(Data entries)
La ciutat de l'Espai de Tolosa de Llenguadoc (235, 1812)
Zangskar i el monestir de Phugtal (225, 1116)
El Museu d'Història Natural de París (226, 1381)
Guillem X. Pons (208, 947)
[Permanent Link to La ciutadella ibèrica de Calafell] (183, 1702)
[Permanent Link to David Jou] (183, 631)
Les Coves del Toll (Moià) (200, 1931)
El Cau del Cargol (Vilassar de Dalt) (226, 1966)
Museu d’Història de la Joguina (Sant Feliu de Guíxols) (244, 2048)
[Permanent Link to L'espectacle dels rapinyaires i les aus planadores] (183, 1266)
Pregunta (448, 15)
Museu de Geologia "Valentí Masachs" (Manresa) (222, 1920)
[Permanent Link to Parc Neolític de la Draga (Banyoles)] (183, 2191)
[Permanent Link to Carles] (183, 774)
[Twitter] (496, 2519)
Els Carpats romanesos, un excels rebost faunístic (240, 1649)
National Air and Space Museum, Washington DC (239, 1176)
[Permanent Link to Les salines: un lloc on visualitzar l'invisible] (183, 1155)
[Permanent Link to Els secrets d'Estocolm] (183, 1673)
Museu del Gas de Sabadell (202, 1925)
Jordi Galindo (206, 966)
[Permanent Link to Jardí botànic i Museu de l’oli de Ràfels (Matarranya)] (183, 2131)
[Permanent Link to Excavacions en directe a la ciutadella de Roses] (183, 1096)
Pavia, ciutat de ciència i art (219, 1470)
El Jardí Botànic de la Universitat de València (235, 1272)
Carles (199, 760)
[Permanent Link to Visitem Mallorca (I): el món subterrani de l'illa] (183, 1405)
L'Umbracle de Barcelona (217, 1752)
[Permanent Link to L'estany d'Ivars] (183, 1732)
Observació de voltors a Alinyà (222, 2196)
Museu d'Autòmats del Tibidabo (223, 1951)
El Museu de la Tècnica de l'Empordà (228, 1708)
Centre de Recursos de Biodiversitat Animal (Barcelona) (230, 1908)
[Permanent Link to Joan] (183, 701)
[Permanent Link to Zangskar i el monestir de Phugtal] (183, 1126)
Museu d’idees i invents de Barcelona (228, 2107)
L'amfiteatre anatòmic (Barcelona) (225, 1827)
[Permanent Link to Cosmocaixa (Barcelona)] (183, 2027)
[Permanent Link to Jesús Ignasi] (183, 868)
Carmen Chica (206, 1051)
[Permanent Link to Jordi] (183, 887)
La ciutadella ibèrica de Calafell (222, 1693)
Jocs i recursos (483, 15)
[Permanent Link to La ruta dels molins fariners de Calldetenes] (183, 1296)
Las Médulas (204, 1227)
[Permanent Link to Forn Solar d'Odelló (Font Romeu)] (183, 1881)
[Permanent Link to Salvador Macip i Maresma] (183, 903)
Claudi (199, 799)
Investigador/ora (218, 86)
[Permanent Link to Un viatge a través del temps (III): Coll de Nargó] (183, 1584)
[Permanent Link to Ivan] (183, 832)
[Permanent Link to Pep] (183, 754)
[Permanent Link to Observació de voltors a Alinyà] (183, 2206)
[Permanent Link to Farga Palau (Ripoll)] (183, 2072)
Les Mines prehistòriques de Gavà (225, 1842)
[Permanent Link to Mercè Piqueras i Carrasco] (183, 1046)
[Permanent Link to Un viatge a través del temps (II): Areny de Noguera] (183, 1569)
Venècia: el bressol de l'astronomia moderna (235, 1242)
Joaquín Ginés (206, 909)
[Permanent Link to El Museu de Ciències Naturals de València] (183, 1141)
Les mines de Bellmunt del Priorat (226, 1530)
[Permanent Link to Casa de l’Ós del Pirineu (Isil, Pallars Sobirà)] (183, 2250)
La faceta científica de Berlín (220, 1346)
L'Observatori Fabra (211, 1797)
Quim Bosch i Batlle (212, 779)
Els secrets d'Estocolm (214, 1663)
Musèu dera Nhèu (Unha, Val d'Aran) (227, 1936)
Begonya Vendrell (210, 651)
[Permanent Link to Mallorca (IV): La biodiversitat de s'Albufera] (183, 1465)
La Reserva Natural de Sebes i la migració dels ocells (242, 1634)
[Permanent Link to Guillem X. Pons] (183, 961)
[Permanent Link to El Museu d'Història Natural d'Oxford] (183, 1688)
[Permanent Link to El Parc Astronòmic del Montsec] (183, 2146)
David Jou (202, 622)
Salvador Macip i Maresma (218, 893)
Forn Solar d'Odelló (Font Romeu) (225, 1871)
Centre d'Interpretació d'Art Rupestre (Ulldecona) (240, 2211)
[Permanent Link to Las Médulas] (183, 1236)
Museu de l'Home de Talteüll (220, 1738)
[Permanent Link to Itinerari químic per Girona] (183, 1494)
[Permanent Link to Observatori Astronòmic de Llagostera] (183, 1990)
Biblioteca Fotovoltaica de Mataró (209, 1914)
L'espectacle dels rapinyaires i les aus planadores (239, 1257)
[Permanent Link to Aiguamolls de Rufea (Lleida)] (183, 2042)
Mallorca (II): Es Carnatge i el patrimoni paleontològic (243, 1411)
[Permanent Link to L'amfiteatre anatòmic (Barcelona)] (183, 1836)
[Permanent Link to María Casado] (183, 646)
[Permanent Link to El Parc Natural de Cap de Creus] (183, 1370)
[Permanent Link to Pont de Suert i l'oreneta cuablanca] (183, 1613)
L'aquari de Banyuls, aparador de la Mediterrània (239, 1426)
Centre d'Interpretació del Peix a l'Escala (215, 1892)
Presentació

- [Task statement] Using the records above, set down exactly the lines from the one with "Las Médulas (204, 1227)" through the one with "[Permanent Link to Un viatge a través del temps (III): Coll", inclusive, and nothing more.

- [Answer space]
Las Médulas (204, 1227)
[Permanent Link to Forn Solar d'Odelló (Font Romeu)] (183, 1881)
[Permanent Link to Salvador Macip i Maresma] (183, 903)
Claudi (199, 799)
Investigador/ora (218, 86)
[Permanent Link to Un viatge a través del temps (III): Coll de Nargó] (183, 1584)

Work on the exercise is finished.